BEGIN Records for this task
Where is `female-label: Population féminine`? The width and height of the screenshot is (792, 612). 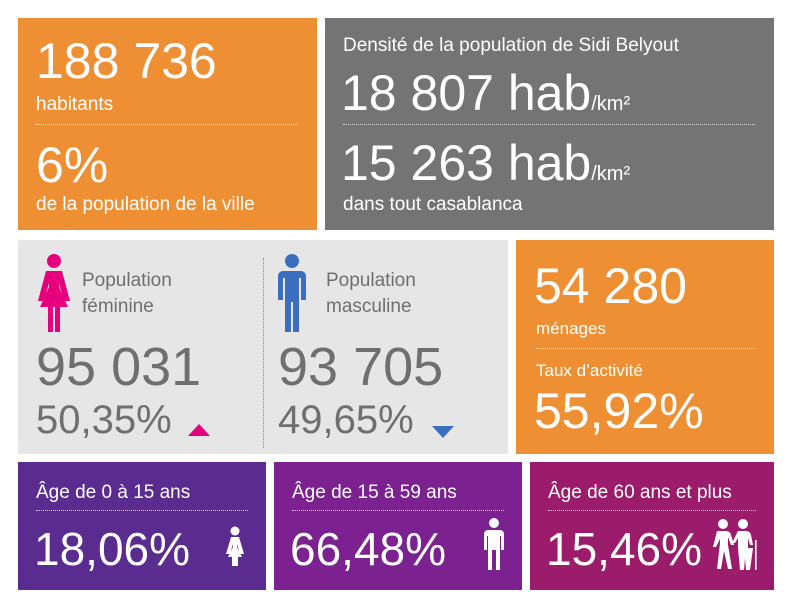 female-label: Population féminine is located at coordinates (127, 294).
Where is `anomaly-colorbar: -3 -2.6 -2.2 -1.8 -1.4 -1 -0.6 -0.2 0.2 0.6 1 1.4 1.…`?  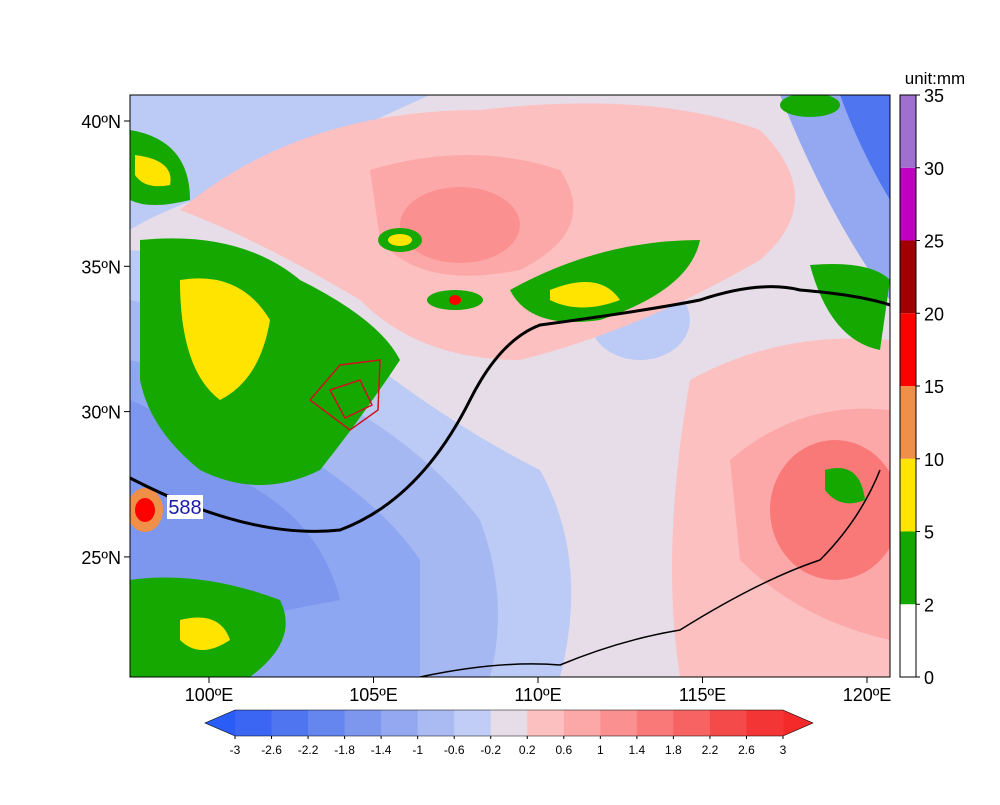
anomaly-colorbar: -3 -2.6 -2.2 -1.8 -1.4 -1 -0.6 -0.2 0.2 0.6 1 1.4 1.… is located at coordinates (509, 733).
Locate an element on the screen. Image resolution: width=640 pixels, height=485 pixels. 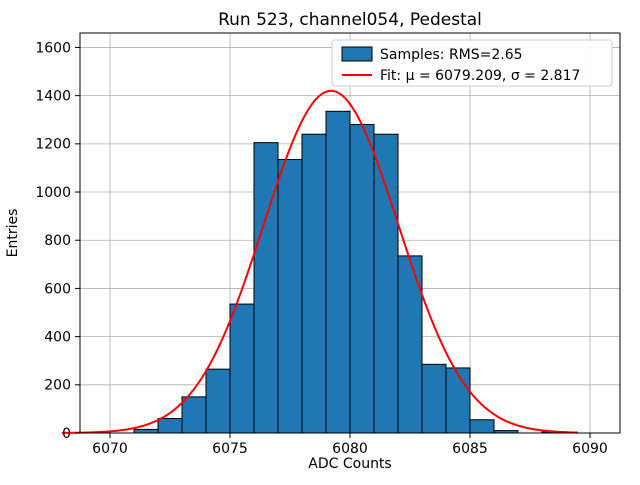
x-axis-label: ADC Counts is located at coordinates (350, 464).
END Records for this task
Exercise objective | Copy word for word the stretch from the line containing "Locate an element" through the end of the entries, leaving out the pictures.

Reply |
Locate an element on the screen. Image resolution: width=640 pixels, height=485 pixels. 
x-axis-label: ADC Counts is located at coordinates (350, 464).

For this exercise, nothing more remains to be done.